O que se pretende no mundo hoje é a criação do homem-massa, aquele sujeito que é o mesmo aqui, ali, em todo lugar. Veste-se do mesmo jeito, usa as mesmas coisas, mas não precisa pensar, porque o Google responde. É por isso que os mal-intencionados pregam tanto o “Abaixo as diferenças”. Semana passada toquei no fato, aqui nesta revista, de que o Criador do Universo realizou a indecifrável proeza de colocar bilhões de fisionomias diferentes dentro de uma plataforma mínima, ou seja, o rosto humano. E teria feito isto porque? Ora, isto é justamente o que não interessa aos nossos engenheiros sociais, pois querem um mundo igual, as pessoas são iguais, segundo suas aberrações. Sendo assim, para que nações diferentes, sentimentos diferentes, tradições diferentes? Ora, na visão de mundo desses cristãos-novos do comunismo tudo o mais é pura bobagem. É por estas e outras que estou de pleno acordo com o autor do texto. A solução primeira é ensinar. Ensino obrigatório, diga-se de passagem.
Uma ressalva ao “até mesmo democrático”: acredito que se trate de uma democracia contaminada por um desequilíbrio absurdo entre os poderes e recheada de sabidos totalitários egocêntricos disfarçados de democráticos. Isso não é a democracia que queremos. A arapuca está na sobreposição do coletivo ao individual; desde quando tratar a população como manada é democracia?
Caro Bruno. Parabéns por mais um texto “abridor de olhos”. Fazem o leitor enxergar o que tem valor mas que parece não perceber – até que lhe aponte.

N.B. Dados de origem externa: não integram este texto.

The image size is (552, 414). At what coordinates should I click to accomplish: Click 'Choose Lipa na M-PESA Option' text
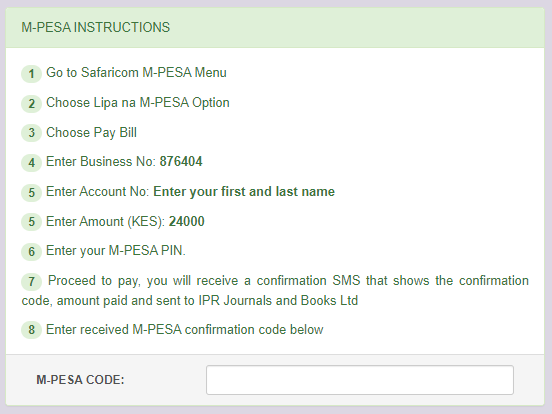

É o caso dos princípios civilizatórios ocidentais , como também é o caso dessa hidra – alimentada pelo ocidente – chamada China, como igualmente as tradições que nos dão o sentido de pertencimento.
Assunto bastante pertinente, mesmo antes da pandemia. Os comunistas e demais defensores do poder total ao Estado fizeram de tudo para quebrar os valores da família, comunidades locais, nações.
Verdade. Os jovens de hoje estão despreparados não estão enxergando o que está sendo feito com eles. Quando perceberem será tarde para reagir e infelizmente já estarão com sua liberdade prejudicada.
O não surgimento de lideranças globais com esta visão trará o caos social e um ambiente propício para governanças totalitárias.
Qualquer governança global, ainda que conservadora, será um caos para sociedade, uma vez que seria totalitário também. Quando se fala em globalismo e agenda o tema é mais complexo do que se parece, pelo menos é o que eu acho.